[BRANO SCELTO]
________________________

L'ammontare degli interessi non riscossi
Da un punto di vista pratico, in assenza del Dm 13 giugno 1986, un buono postale appartenente alla serie O del valore originario di 1 milione di lire, emesso nel mese di dicembre 1983, avrebbe determinato un rimborso, al termine del periodo di trent'anni, pari a circa 18mila euro. Con l'entrata in vigore del Dm 13 giugno 1986, che in base alla possibilità offerta dal citato articolo 173 del codice postale ha esplicato i suoi effetti anche sui buoni postali già emessi, appartenenti, da ultimo, alla serie O, P e P/O, il rimborso ottenuto dal risparmiatore ammonta a circa 8mila euro, con una perdita di circa 10mila euro ed un risparmio per le casse dello Stato di pari ammontare.

La decisione della Consulta
L'ordinanza di rimessione alla Corte costituzionale nasce da un giudizio di opposizione proposto da Poste italiane spa nei confronti di un decreto ingiuntivo che le intimava il pagamento delle somme residue che si assumevano da essa dovute a due risparmiatori. Questi ultimi nel 1983 avevano sottoscritto tre buoni fruttiferi postali dell'importo di 1 milione di lire ciascuno e, nel 2003, avevano riscosso tali titoli, ottenendo una somma inferiore, rispetto a quella attesa in base ai tassi di interesse previsti al momento della sottoscrizione dei buoni stessi. Nell'ambito di tale procedimento è stata sottoposta alla Consulta la questione di legittimità costituzionale dell'articolo 173 del Codice postale.

________________________

[DA FARE] Ripeti parola per parola l'intero brano sui buoni fruttiferi postali. Basati soltanto sul brano.

(Elenco dei dati)
________________________

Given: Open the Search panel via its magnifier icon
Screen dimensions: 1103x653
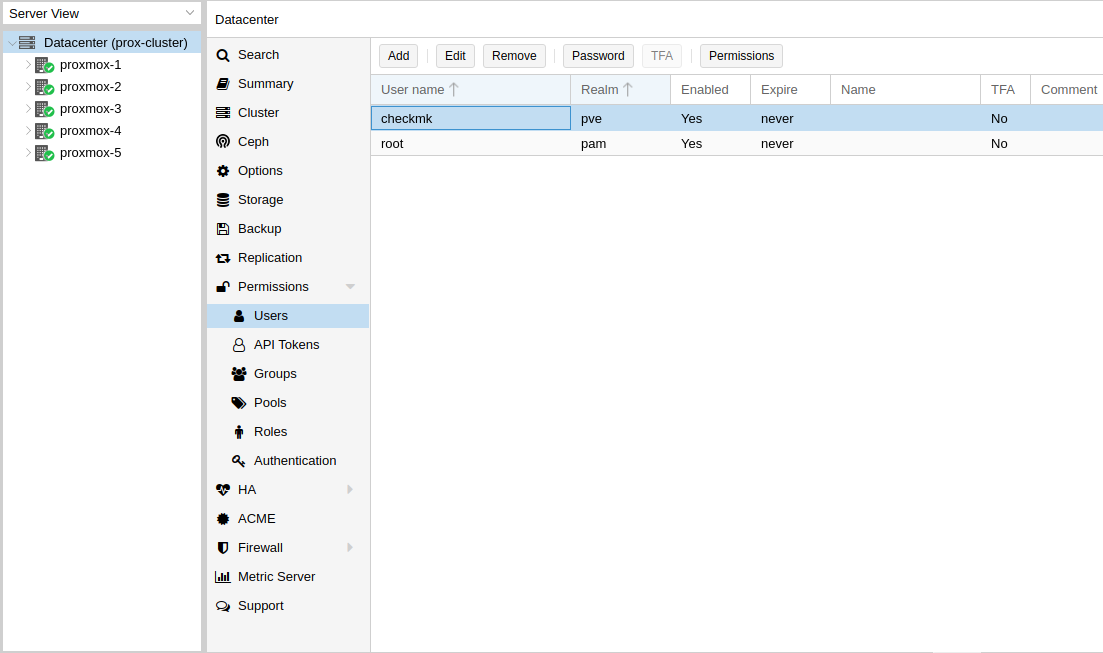Looking at the screenshot, I should coord(222,54).
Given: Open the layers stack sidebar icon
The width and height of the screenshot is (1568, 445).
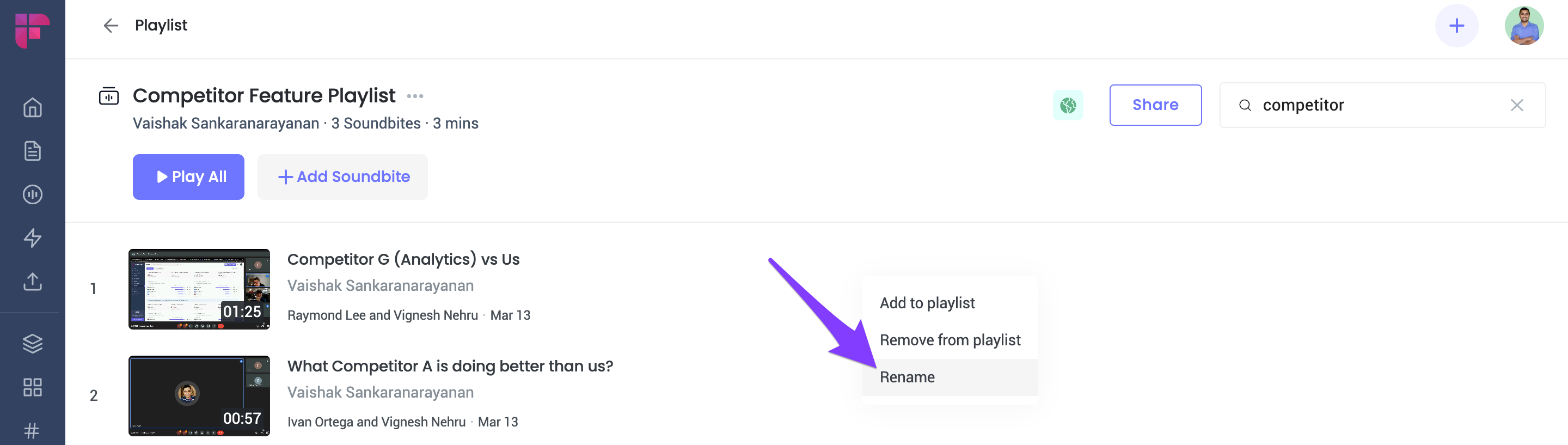Looking at the screenshot, I should tap(32, 343).
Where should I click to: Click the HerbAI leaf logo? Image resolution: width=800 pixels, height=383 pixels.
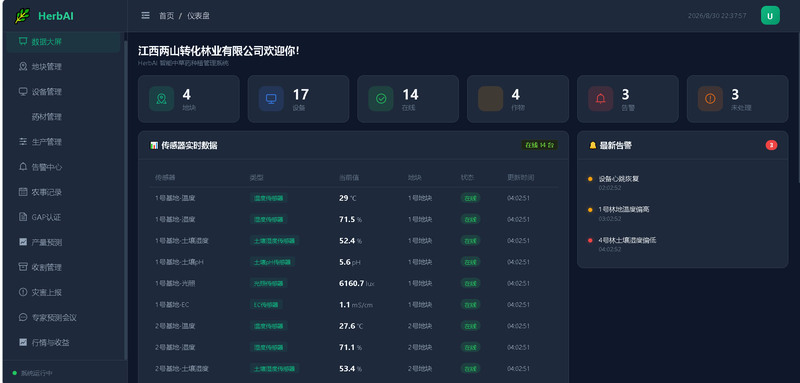click(x=22, y=16)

________________________

[RISULTATO]
L'ammontare degli interessi non riscossi
Da un punto di vista pratico, in assenza del Dm 13 giugno 1986, un buono postale appartenente alla serie O del valore originario di 1 milione di lire, emesso nel mese di dicembre 1983, avrebbe determinato un rimborso, al termine del periodo di trent'anni, pari a circa 18mila euro. Con l'entrata in vigore del Dm 13 giugno 1986, che in base alla possibilità offerta dal citato articolo 173 del codice postale ha esplicato i suoi effetti anche sui buoni postali già emessi, appartenenti, da ultimo, alla serie O, P e P/O, il rimborso ottenuto dal risparmiatore ammonta a circa 8mila euro, con una perdita di circa 10mila euro ed un risparmio per le casse dello Stato di pari ammontare.

La decisione della Consulta
L'ordinanza di rimessione alla Corte costituzionale nasce da un giudizio di opposizione proposto da Poste italiane spa nei confronti di un decreto ingiuntivo che le intimava il pagamento delle somme residue che si assumevano da essa dovute a due risparmiatori. Questi ultimi nel 1983 avevano sottoscritto tre buoni fruttiferi postali dell'importo di 1 milione di lire ciascuno e, nel 2003, avevano riscosso tali titoli, ottenendo una somma inferiore, rispetto a quella attesa in base ai tassi di interesse previsti al momento della sottoscrizione dei buoni stessi. Nell'ambito di tale procedimento è stata sottoposta alla Consulta la questione di legittimità costituzionale dell'articolo 173 del Codice postale.